What the task requires:
Find the line containing "Viewport: 670px width, 419px height.", then print it and each line after it through the end of the listing exactly, with no pictures.

The data:
■ ■ ■ ■ ■ ■ ■

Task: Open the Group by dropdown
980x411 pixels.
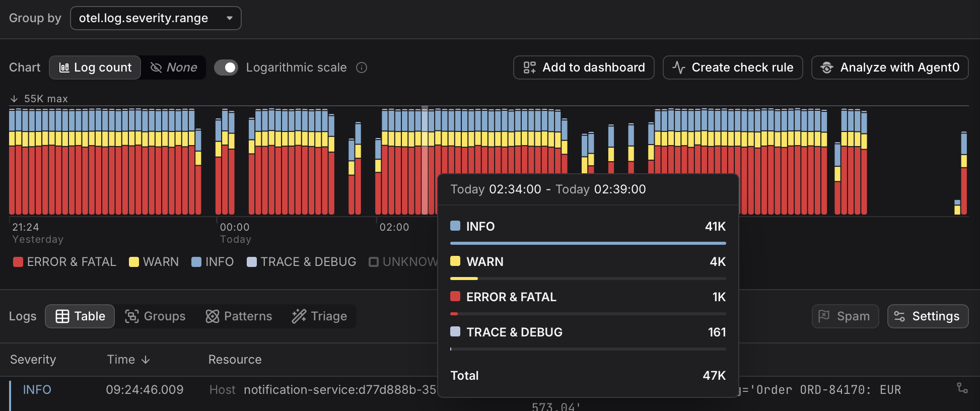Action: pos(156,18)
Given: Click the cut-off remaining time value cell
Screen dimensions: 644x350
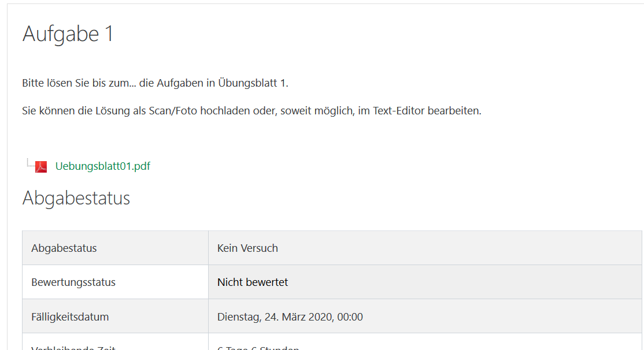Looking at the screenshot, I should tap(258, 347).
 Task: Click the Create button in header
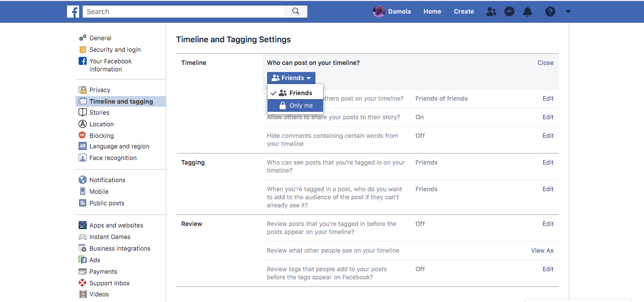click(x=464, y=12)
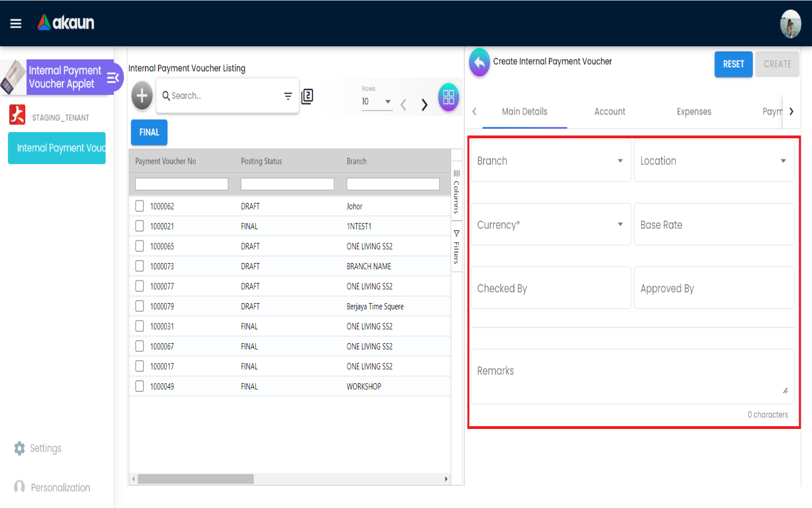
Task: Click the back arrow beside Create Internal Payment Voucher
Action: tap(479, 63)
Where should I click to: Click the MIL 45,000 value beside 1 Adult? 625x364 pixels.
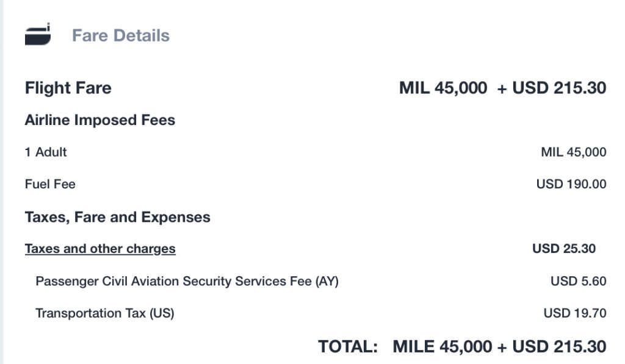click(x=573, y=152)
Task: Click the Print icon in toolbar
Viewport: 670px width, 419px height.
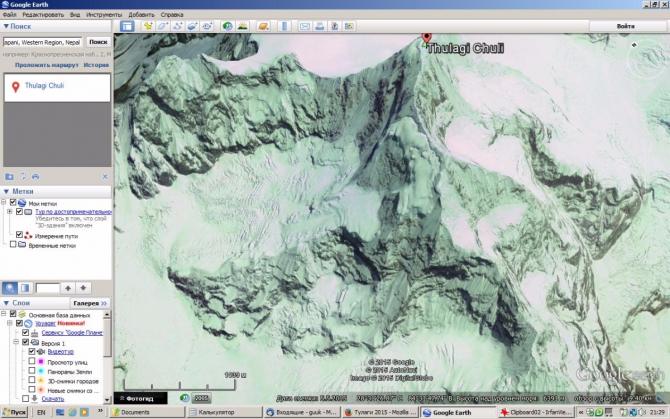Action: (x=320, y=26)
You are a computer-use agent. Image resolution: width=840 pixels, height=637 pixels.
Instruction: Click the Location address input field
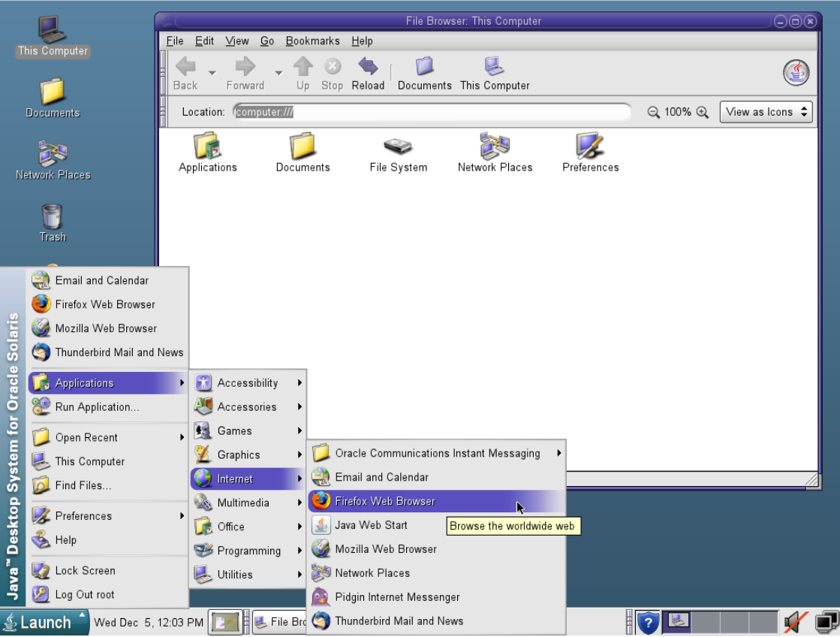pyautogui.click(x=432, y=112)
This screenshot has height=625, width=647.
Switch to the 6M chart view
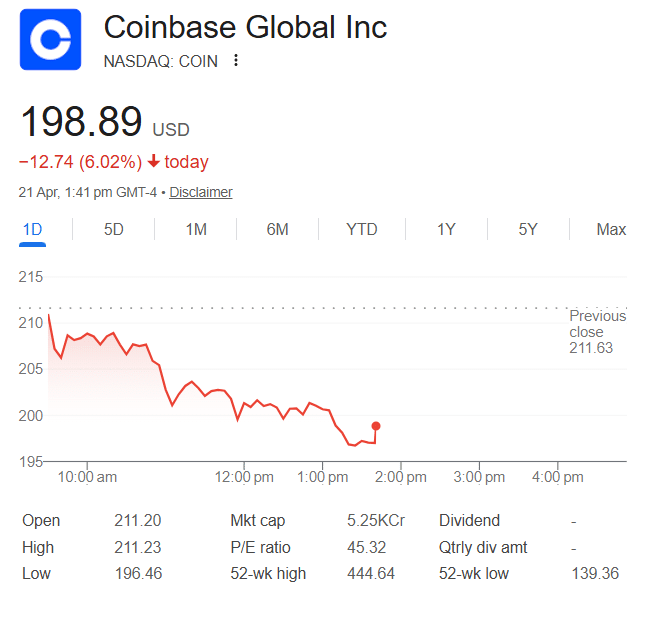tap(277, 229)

■ ■ ■ ■ ■ ■ ■

Expected answer:
Viewport: 670px width, 419px height.
Action: (x=320, y=26)
You are a computer-use agent. Image resolution: width=840 pixels, height=637 pixels.
Instruction: Click the Location address input field
pyautogui.click(x=432, y=112)
This screenshot has height=625, width=647.
Switch to the 6M chart view
tap(277, 229)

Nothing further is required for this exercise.